Conforme Pereira (1990) destaca, segundo Melanie Klein, a angústia provém da falta de defesas da criança frente à pessoa de sua mãe e do temor de ter destruído alguém de quem depende, por projeção de impulsos sádicos. Contudo, “brigar” e “lutar” com a mãe lhe traria a diferenciação, já que poderia perceber que seu ódio não destruía o objeto amado. A diferenciação era algo desejado, mas temido, e a mãe precisava “autorizá-lo” a fazer isso.

A minha conduta, de não focar atenção em Paulo e me vincular à sua mãe tinha o intuito de não pressioná-lo e não aumentar ainda mais suas defesas. Era assustador para ele se vincular a outra pessoa que não a mãe. Exemplo disso é quando Paulo deixava transparecer que gostava de vir para as sessões e a mãe complementava “ele conta os dias para chegar na 5ª feira”, ficava muito bravo e logo dizia que queria ir embora. Clarificava para a mãe, ao final de todas as sessões, o que tinha acontecido, o comportamento dele, inclusive o dela, principalmente quando tentava nos deixar a sós. Quando ela tenta me incluir na relação desta maneira, deixava-o no desamparo.

Em relação ao desenho que Paulo me entrega no final da última sessão (um peixe e um tubarão), considero que estava deixando comigo “seus bichos”, que poderiam devorar e destruir! A meu ver, estava aí estabelecido o nosso vinculo. A total e categórica “castração” que Paulo me fazia sentir nos atendimentos foram, aos poucos, sendo minimizados. Desta forma, ele pôde ver que seus impulsos não eram destrutivos. Posso supor que logo não precisaria mais que a mãe fosse o nosso meio de comunicação.

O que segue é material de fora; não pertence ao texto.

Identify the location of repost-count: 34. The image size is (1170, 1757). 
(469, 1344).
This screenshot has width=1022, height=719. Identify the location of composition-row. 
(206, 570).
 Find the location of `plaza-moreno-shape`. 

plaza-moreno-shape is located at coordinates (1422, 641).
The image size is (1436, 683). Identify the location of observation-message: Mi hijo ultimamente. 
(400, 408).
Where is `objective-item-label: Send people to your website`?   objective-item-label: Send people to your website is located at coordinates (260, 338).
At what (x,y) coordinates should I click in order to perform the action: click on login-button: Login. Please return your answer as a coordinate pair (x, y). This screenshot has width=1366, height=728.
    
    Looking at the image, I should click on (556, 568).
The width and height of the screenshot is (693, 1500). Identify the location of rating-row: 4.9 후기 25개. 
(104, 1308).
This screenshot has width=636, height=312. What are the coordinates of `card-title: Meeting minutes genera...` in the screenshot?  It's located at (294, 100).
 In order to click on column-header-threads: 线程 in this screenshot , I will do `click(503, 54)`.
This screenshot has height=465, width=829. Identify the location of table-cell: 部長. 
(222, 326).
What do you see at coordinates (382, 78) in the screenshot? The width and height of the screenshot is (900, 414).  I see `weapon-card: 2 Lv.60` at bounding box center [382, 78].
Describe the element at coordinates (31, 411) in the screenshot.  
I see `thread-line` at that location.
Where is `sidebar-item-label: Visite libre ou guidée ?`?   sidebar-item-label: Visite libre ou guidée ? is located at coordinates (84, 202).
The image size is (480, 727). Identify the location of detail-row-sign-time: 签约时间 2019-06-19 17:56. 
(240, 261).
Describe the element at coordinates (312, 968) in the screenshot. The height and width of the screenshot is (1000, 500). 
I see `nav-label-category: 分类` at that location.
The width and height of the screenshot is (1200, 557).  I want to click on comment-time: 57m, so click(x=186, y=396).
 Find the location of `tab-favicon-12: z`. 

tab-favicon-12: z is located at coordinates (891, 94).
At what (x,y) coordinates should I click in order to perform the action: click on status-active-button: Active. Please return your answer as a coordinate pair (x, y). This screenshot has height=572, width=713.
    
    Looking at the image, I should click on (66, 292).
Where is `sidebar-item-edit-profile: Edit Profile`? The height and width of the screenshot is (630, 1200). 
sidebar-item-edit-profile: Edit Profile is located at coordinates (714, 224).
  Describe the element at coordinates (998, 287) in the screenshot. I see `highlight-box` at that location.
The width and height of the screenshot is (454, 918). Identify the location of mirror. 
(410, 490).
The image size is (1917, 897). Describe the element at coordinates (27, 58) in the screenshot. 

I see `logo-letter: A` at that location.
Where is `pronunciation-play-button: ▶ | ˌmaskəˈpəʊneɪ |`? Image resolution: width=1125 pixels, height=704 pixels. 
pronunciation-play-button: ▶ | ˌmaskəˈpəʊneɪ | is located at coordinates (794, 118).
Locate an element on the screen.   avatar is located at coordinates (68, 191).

Quando a mãe anuncia o término dos atendimentos, ficou muito claro para mim que não estava suportando ver Paulo crescer. Eu estava estimulando a diferenciação. Era preciso castrá-lo, porém, ela castra a mim!!!… e haja ego para suportar a angústia diante de tanta castração!!

REFERÊNCIA BIBLIOGRÁFICA
Pereira, Maria Luiza D’Ávila (1990). Da angústia ou de quando indicar análise a uma criança. São Paulo: EDUC: Cortez; Curitiba: UFPR

* Psicóloga clínica com especialização em Psicologia Hospitalar pela Santa Casa de São Paulo, atuando em consultório particular no atendimento a crianças, adolescentes e adultos.